I brindisini Alessandro Monticelli e Marta Pisani lavorano alla produzione di un pannello di nuova generazione. Quando si incontrarono lei gli disse: «Hai una idea figa ma la racconti proprio male»
«Hai una idea figa ma la racconti proprio male». È nato da questa frase, sincera il giusto, il connubio lavorativo tra Alessandro Monticelli, 35 anni, e Marta Pisani, 34, due brindisini che con grande caparbietà stanno portando avanti il progetto della loro azienda, Green Independence, che punta tutto su pannelli fotovoltaici di nuova generazione che funzionano con l’idrogeno verde.
L’idea figa è nata quando Monticelli studiava al Politecnico di Torino ed è stata affinata negli Stati Uniti. Quasi abbandonata per sette anni, durante i quali il giovane brindisino andò a lavorare in General Electric, oggi sta raccogliendo i fondi di investitori che credono in una scommessa che potrebbe alimentare case, aeroporti, aziende.

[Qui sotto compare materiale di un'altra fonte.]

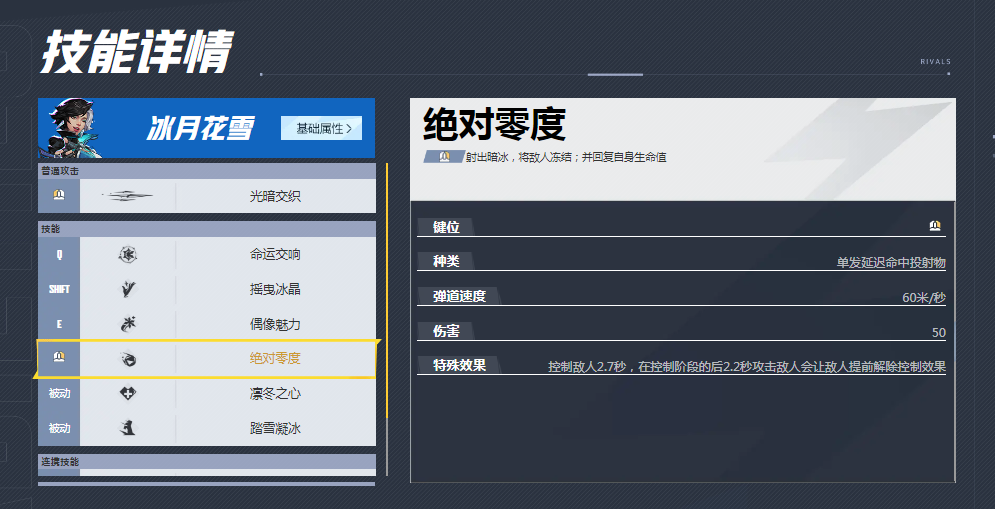The image size is (995, 509).
Task: Collapse the 普通攻击 section header
Action: point(206,171)
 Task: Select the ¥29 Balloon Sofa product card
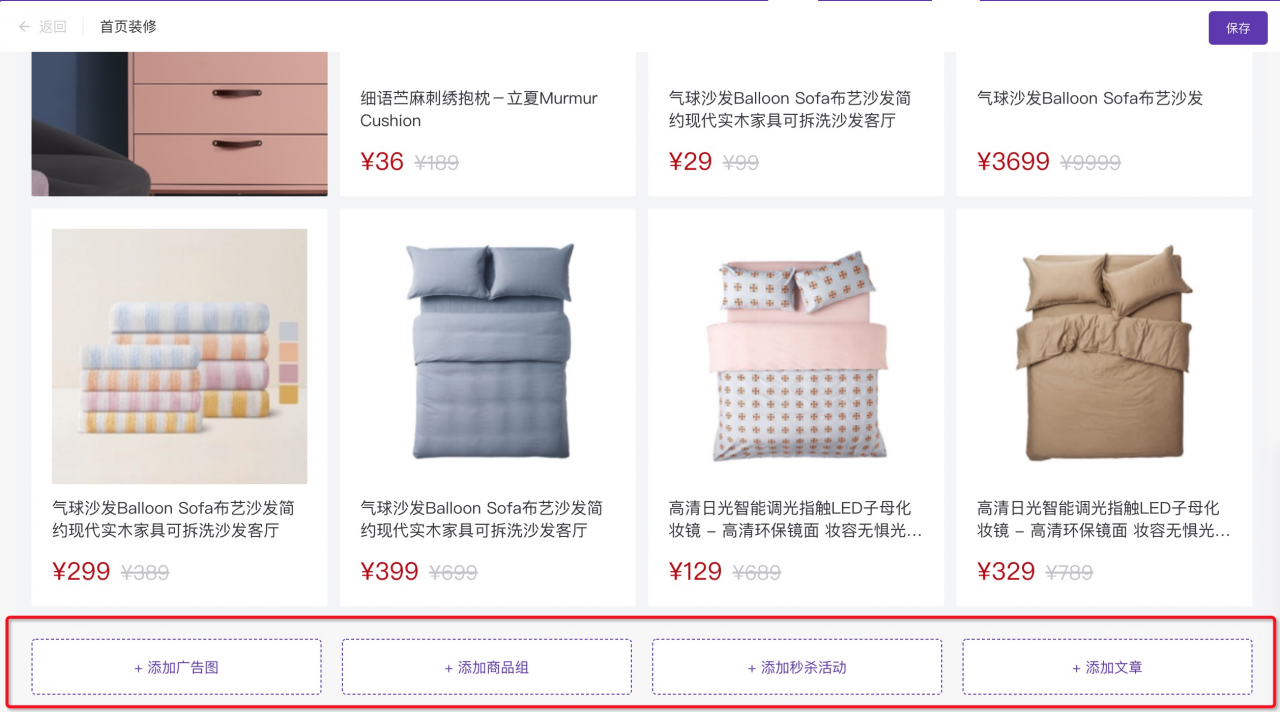pos(796,124)
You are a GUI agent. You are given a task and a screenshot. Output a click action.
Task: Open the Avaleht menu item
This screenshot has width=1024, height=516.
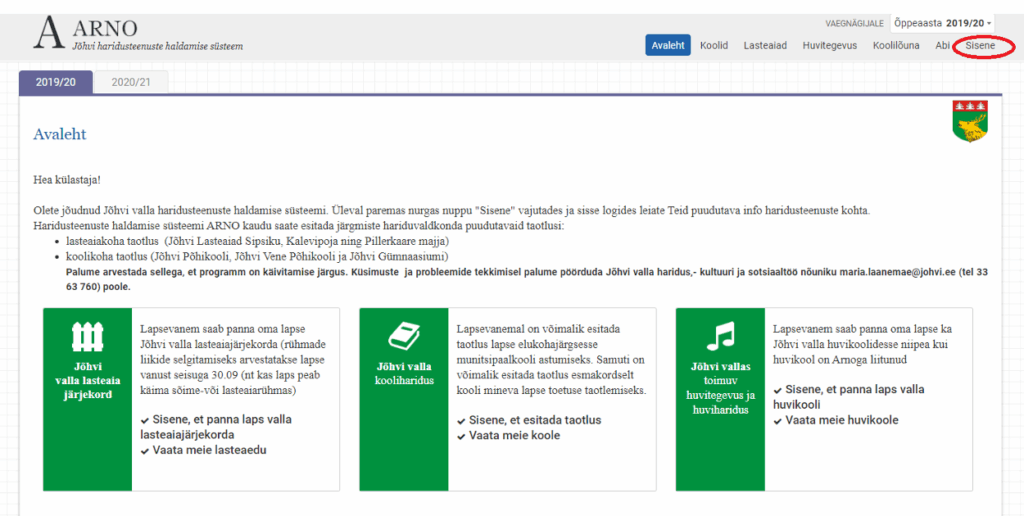pos(667,46)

A dare una prima mano alla startup pugliese è stato il programma di open innovation denominato Open Italy, gestito da Elis, che raccoglieva dalle grandi aziende italiane una serie di esigenze che venivano pubblicate sulla sua piattaforma e le startup potevano candidarsi. «Lo facemmo anche noi, Snam vedeva nell’idrogeno la rivoluzione. Ci selezionano e ci danno 60mila euro. Li spendiamo per fare un accordo con PoliTo per produrre un prototipo di piccole dimensioni».
Dopo Snam si iniziarono ad avvicinare i primi investitori: l’americana Plug&Play (100mila euro), Scientifica Venture Capital (100mila euro). Fu allora che Alessandro e Marta decisero di lasciare i rispettivi posti di lavoro, e di gettarsi anima e cuore nel loro futuro.
«Inizialmente non ci siamo dati uno stipendio ma solo dei rimborsi spese. Per un anno e mezzo abbiamo visto erodere il nostro conto fino a 12mila euro e avevamo tante consulenze costose da pagare. Dopo 18 mesi facciamo un round con due family office e un venture capital che ci danno 900mila euro. Iniziamo ad assumere e Athena Industries, gruppo che lavora nell’automotive, investe su di noi: i suoi tre fondatori entrano con 510mila euro.
Il progetto del pannello Soleidon è costoso ma solo che non demorde raggiunge i risultati che si è prefissato ed anche la Regione Puglia, attraverso Puglia Sviluppo e un bando Pia da 7,5 milioni, decide che Green Independence ha le carte in regola.
«Oggi possiamo fare una prima linea di assemblaggio in un capannone ma abbiamo bisogno di ulteriori fondi: da 7 a 12 milioni per realizzare il nostro stabilimento vero. Vi si produrranno i pannelli innovativi, quindi hardware, da vendere e installare in tutto il mondo.
La rivoluzione tecnica di GI è questa: «Trasformare l’energia solare in idrogeno per utilizzarlo quando ci pare per produrre energia o calore». Con un piccolo particolare: bruciare l’idrogeno non produce emissioni.
Qualcuno dirà: per produrre idrogeno serve acqua. Ma Soleidon recupera le acque marine o reflue senza utilizzare energia elettrica a pagamento. «Oggi col reverse osmosis per creare un metro cubo di acqua che desalinizza consuma 5 Kwh di energia. Noi lo facciamo producendo, non consumando, 100 Kwh di energia rinnovabile. Il nostro pannello usa l’80% dell’energia per produrre acqua desalinizzata e il 20% per produrre energia verde».
L’ultimo dubbio potrebbe riguardare i costi di produzione, perché l’idrogeno verde oggi costa circa 10 euro a Kg, circa dieci volte l’energia prodotto da fonti fossili. Ma anche qui i due imprenditori brindisini hanno la risposta pronta: «Noi abbiamo deciso di produrla non in maniera centralizzata ma decentralizzata: facendo sistemi produttivi meno grandi hai bisogno di meno sistemi di sicurezza e gestione. Così accorciamo anche la filiera dell’approvigionamento e abbattiamo i costi dell’hardware».
Non possiamo che fare il tifo per Green Independence.